Impostos

Falhas e virtudes levam polêmica à reforma do Imposto de Renda

Parlamentares e especialistas veem avanços no relatório elaborado pelo deputado Celso Sabino (PSDB-PA), mas alertam para pontos específicos, como a medida que extingue o vale-refeição. E estão céticos sobre a redução de R$ 50 bilhões na carga tributária

Rosana Hessel
Israel Medeiros
postado em 15/07/2021 10:19 / atualizado em 15/07/2021 10:22
 (crédito: Najara Araújo/Câmara dos Deputados)
(crédito: Najara Araújo/Câmara dos Deputados)

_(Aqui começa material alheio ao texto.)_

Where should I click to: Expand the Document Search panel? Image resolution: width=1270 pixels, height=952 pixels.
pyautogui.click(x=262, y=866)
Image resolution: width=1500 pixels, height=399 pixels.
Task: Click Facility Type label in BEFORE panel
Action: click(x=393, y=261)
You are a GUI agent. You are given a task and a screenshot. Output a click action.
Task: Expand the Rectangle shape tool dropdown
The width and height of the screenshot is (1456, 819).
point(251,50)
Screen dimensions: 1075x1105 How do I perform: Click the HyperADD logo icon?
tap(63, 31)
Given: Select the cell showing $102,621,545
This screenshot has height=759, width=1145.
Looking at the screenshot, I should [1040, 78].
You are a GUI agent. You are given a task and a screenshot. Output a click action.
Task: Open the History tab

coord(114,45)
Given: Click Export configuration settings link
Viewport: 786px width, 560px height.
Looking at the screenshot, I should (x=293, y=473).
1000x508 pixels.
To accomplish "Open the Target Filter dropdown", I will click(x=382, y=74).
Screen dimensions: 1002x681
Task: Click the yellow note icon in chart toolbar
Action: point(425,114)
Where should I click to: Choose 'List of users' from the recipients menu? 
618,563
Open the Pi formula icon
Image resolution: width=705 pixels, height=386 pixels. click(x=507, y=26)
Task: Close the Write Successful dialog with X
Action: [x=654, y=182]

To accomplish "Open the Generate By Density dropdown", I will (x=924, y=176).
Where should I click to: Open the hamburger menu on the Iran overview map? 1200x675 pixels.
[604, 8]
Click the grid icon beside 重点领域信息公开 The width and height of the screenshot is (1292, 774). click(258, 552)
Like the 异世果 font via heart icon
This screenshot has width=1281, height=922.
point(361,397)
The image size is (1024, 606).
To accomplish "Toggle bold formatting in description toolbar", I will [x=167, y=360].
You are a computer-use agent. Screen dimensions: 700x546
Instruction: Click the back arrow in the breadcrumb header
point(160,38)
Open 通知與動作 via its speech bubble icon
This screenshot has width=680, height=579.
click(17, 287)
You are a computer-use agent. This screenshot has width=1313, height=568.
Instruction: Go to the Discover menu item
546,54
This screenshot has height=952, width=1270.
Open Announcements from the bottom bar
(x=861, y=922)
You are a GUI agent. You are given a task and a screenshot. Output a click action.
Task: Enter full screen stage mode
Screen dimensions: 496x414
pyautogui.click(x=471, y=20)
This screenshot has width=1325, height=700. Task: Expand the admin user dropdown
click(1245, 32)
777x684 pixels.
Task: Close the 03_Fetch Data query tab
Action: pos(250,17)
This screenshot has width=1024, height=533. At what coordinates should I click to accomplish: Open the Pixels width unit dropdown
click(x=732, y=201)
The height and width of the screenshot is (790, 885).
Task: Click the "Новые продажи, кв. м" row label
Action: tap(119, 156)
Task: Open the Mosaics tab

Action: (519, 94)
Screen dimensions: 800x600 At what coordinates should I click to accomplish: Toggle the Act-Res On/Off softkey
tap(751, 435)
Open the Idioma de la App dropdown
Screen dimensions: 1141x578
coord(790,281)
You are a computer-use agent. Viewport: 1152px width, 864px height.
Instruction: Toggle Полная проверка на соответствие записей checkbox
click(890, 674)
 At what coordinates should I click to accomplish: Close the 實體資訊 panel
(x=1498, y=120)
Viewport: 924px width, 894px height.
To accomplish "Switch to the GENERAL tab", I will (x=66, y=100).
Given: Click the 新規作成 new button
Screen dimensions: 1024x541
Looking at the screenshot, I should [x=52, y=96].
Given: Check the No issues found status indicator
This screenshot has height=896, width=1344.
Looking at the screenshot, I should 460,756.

A segunda etapa da reforma tributária do Executivo, que trata de mudanças no Imposto de Renda, continua colecionando polêmicas e não deverá ser votada antes de agosto, de acordo com líderes das bancadas da Câmara dos Deputados. “A votação só deverá ocorrer em agosto, pós-recesso”, afirmou líder do DEM na Câmara, Efraim Filho (PB). Parlamentares dizem que não há consenso para uma votação às pressas do PL 2337/2021, pois o recesso parlamentar começa a partir do próximo dia 18.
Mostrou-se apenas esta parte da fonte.